**WORK INSTRUCTION**
Using the data below, return the stretch from the line that contains "Expand the font" through the line that contains "Given: Open the @Emily mention link", both included, exactly as it stands and nothing beyond it.

**DATA PROVIDED**
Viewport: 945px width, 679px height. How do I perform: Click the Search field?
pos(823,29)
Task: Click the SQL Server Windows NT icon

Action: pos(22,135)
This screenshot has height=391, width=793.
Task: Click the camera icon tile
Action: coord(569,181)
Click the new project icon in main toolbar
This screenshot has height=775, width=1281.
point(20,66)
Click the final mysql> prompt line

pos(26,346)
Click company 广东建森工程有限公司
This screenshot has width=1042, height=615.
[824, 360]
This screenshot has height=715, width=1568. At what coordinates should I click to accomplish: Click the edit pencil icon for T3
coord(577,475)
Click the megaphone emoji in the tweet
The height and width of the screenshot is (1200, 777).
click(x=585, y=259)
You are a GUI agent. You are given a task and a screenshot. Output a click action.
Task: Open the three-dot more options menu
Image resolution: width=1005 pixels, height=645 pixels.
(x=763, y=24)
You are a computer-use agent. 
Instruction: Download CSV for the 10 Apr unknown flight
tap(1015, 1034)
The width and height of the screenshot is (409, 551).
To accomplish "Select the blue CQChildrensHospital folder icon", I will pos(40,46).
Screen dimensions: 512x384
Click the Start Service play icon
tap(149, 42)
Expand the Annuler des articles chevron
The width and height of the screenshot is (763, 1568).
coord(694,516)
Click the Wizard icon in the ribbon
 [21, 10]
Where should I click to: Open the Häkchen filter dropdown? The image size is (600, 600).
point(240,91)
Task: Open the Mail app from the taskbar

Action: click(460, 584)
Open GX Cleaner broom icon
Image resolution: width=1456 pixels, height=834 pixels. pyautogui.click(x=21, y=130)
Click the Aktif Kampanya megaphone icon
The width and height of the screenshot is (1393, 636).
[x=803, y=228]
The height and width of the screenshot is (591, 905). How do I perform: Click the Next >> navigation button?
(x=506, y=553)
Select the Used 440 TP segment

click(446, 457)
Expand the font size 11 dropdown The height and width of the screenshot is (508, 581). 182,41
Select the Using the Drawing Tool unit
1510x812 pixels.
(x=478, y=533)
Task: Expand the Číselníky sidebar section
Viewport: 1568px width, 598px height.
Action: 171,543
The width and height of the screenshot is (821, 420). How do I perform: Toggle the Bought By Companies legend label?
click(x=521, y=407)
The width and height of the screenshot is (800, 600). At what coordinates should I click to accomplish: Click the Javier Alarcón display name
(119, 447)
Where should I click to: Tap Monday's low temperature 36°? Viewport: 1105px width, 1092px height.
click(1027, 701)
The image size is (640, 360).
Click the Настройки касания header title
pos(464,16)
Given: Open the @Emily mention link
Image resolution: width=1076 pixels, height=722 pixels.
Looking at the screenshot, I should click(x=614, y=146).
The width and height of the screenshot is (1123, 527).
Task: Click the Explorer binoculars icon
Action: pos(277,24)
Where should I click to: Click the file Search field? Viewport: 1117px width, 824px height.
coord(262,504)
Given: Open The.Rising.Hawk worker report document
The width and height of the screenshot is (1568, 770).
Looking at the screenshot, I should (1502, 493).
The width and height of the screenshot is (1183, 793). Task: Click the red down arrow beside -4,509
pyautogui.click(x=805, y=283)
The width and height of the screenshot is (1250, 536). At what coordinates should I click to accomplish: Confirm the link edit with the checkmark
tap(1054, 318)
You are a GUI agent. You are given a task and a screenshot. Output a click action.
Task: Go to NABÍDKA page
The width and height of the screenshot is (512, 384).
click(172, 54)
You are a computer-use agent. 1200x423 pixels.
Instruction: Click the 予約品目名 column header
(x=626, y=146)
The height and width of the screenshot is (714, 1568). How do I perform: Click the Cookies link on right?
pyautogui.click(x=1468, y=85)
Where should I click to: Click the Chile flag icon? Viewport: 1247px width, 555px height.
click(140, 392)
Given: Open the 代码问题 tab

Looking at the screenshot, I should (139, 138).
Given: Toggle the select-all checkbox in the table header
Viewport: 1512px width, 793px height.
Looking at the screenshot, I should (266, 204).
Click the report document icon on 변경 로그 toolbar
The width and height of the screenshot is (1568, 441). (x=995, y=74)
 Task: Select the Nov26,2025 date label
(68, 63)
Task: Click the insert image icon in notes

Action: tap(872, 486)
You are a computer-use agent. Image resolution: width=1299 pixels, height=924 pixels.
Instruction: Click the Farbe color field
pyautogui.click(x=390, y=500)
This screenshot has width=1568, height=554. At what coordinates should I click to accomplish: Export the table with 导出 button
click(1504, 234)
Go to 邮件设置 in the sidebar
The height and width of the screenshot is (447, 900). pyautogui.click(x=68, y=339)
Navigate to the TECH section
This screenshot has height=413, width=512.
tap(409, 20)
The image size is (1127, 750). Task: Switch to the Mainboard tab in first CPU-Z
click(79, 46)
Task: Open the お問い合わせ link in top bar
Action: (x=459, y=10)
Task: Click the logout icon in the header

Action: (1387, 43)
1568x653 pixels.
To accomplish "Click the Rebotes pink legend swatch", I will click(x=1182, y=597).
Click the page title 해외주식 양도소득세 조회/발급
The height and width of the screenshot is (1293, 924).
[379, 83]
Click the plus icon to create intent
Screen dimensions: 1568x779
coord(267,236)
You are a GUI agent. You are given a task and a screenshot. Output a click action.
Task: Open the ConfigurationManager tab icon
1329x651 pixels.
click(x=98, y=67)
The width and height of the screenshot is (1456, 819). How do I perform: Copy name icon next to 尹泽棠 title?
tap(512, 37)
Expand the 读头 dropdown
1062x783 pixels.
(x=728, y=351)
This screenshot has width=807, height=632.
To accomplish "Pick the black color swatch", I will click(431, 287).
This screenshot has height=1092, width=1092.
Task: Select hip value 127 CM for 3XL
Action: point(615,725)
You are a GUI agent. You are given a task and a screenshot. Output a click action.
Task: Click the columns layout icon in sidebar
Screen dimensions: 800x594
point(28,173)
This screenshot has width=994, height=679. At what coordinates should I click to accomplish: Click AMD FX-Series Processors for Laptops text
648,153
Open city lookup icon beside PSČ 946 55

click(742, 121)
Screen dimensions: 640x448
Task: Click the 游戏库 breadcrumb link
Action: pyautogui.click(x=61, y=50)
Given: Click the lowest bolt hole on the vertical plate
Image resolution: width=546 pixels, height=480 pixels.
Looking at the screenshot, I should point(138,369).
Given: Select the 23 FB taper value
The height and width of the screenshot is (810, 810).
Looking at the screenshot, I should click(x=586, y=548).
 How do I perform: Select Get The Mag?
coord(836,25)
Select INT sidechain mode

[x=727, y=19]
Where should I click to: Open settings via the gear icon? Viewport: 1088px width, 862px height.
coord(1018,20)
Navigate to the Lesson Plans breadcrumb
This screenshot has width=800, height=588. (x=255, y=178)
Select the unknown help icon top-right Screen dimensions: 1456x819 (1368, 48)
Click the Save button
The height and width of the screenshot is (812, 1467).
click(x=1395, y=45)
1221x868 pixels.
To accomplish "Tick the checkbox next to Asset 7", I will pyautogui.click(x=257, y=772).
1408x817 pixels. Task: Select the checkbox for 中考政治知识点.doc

**ANSWER TO THE PROBLEM**
Expand the font size 11 dropdown The height and width of the screenshot is (508, 581). 182,41
Select the Using the Drawing Tool unit
1510x812 pixels.
(x=478, y=533)
Task: Expand the Číselníky sidebar section
Viewport: 1568px width, 598px height.
Action: 171,543
The width and height of the screenshot is (821, 420). How do I perform: Toggle the Bought By Companies legend label?
click(x=521, y=407)
The width and height of the screenshot is (800, 600). At what coordinates should I click to accomplish: Click the Javier Alarcón display name
(119, 447)
Where should I click to: Tap Monday's low temperature 36°? Viewport: 1105px width, 1092px height.
click(1027, 701)
The image size is (640, 360).
Click the Настройки касания header title
pos(464,16)
Given: Open the @Emily mention link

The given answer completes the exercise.